### Your assignment
Leave out every line before the one that contains "Instruction: Download from". Please restate that line and the rest of the data word for word, through the end.

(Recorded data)
____________________
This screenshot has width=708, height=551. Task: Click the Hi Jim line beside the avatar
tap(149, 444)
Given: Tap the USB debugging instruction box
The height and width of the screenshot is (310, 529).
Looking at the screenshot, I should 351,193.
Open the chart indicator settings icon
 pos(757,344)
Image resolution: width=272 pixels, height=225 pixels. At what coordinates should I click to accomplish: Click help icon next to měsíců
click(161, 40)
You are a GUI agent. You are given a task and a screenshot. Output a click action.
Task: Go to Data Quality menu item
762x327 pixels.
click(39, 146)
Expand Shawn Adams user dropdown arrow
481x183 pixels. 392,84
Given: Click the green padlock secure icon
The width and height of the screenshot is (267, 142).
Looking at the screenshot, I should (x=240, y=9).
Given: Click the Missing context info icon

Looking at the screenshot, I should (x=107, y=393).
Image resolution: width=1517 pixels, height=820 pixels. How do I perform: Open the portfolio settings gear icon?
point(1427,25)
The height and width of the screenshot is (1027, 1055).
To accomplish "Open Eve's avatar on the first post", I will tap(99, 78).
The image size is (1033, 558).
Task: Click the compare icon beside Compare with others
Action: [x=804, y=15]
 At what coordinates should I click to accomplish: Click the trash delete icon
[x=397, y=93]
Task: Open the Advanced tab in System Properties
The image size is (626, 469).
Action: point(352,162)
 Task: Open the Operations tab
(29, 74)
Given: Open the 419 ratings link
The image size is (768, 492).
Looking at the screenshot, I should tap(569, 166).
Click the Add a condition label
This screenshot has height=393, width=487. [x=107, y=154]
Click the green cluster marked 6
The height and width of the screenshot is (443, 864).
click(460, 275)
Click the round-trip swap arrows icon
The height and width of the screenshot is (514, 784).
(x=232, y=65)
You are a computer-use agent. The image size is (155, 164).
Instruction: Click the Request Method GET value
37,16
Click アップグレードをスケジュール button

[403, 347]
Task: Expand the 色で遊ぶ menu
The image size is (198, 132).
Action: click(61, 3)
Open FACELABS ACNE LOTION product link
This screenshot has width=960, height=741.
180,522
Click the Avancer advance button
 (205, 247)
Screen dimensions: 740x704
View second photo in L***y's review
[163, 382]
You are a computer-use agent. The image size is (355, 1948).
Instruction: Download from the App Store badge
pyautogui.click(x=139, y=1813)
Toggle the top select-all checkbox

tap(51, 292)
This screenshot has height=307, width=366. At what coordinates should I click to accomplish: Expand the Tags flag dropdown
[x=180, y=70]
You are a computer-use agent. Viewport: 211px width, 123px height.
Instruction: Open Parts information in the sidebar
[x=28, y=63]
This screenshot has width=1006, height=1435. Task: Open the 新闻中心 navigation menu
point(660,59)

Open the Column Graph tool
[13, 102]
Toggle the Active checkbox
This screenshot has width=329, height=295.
____________________
### Task output
Instruction: Download from the App Store badge
pyautogui.click(x=139, y=1813)
Toggle the top select-all checkbox

tap(51, 292)
This screenshot has height=307, width=366. At what coordinates should I click to accomplish: Expand the Tags flag dropdown
[x=180, y=70]
You are a computer-use agent. Viewport: 211px width, 123px height.
Instruction: Open Parts information in the sidebar
[x=28, y=63]
This screenshot has width=1006, height=1435. Task: Open the 新闻中心 navigation menu
point(660,59)

Open the Column Graph tool
[13, 102]
Toggle the Active checkbox
This screenshot has width=329, height=295.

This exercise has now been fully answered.